Protective effects of ITF 296 in the isolated rabbit heart subjected to global ischemia

The anti-ischemic action of ITF 296 was evaluated in isovolumic, electrically driven rabbit heart preparations subjected to temporary ischemia and reperfusion. Reduction of perfusion rate from 20 to 0.2 ml/min produced a sharp decrease of peak systolic pressure, left ventricular (LV)-developed pressure, and LV dP/dt, which culminated in complete ventricular arrest within 3-4 min. Thereafter, LV end-diastolic pressure (LVEDP) progressively increased, suggesting a severe ischemic episode. Reperfusion with 20 ml Krebs solution/min after 40 min of low-flow perfusion produced only minimal recovery from the rhythm disturbances associated with cardiac mechanical activity.
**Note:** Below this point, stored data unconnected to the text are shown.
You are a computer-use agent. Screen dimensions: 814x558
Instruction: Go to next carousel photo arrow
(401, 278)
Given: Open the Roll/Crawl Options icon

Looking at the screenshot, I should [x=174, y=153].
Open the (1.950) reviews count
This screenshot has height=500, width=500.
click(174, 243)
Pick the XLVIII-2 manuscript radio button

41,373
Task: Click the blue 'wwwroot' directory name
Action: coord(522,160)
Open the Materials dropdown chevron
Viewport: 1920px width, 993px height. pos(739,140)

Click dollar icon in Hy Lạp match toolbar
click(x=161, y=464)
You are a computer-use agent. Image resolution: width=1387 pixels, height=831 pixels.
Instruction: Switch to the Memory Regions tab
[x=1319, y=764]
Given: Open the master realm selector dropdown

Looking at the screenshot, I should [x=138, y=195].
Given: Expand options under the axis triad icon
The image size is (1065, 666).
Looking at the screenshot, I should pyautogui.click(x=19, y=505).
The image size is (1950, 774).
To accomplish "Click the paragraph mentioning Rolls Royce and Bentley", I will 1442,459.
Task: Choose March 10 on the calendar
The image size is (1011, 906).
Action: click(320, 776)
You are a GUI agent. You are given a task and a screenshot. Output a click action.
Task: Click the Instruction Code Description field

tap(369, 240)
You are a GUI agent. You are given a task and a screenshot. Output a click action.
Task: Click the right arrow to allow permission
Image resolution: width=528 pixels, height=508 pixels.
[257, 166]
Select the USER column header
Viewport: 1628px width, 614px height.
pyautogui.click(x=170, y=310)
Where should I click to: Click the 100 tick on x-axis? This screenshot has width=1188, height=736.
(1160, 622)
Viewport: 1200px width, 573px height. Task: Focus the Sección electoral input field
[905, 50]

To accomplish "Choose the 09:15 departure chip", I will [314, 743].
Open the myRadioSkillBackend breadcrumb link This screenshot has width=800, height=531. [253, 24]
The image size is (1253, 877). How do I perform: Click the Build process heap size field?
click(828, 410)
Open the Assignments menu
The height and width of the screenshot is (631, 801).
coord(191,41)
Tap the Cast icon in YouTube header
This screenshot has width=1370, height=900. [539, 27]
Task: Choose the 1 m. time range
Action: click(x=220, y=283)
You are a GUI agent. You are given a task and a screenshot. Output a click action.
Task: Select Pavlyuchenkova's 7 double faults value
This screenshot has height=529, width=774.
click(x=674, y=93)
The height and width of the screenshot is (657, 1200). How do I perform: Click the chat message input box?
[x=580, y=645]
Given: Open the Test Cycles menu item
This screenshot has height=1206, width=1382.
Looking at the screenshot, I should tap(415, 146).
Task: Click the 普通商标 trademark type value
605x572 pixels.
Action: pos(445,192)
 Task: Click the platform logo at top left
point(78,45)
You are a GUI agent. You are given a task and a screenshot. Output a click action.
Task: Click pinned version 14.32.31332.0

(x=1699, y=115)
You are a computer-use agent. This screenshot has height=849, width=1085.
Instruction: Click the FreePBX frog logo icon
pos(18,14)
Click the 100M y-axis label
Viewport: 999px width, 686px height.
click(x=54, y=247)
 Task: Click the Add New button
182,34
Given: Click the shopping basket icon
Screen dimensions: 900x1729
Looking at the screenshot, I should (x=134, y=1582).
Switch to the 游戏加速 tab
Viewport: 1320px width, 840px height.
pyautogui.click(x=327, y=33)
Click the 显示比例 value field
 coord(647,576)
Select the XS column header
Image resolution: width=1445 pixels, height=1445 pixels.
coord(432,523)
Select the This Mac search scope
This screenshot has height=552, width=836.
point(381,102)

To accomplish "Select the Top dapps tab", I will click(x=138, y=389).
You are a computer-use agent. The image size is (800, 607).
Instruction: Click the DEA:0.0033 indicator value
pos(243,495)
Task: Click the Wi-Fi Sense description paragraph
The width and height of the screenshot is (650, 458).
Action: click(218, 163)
During reperfusion, loss of myocardial elasticity was associated with a significant increase in coronary vascular resistance, as indicated by the augmentation of coronary perfusion pressure. Injection of ITF 296 (0.3-10 microM) into the perfusion system dose-dependently inhibited the increase in LVEDP that took place during ischemia and progressively improved the recovery of a regular rhythm in the isolated heart. Isosorbide dinitrate (ISDN) at a concentration of 10 microM exerted a protective action on the myocardium similar to that obtained with ITF 296 (3 microM). Treatment with ITF 296 (1 and 10 microM) resulted in a dose-dependent increase in the rate of 6-keto-PGF1 alpha biosynthesis during both the ischemia and the reperfusion period (+157% over basal values). Similar results were obtained when hearts were pretreated with ISDN (10 microM). Infusion of a buffer containing NG-monomethyl-L-arginine (L-NMMA; NO synthase inhibitor at 10 microM) just before reduction of flow, markedly exacerbated the effects of ischemia and reperfusion on the myocardium and increased coronary perfusion pressure. The effects of L-NMMA were clearly antagonized by ITF 296 (10 microM) or L-arginine (100 microM). Mechanical activity and sinus rhythm during reperfusion were rapidly and completely restored, and coronary resistance values were close to the preischemic values. As with ISDN, ITF 296 significantly increased the rate of synthesis of 6-keto-PGF1 alpha both under basal conditions and during reperfusion.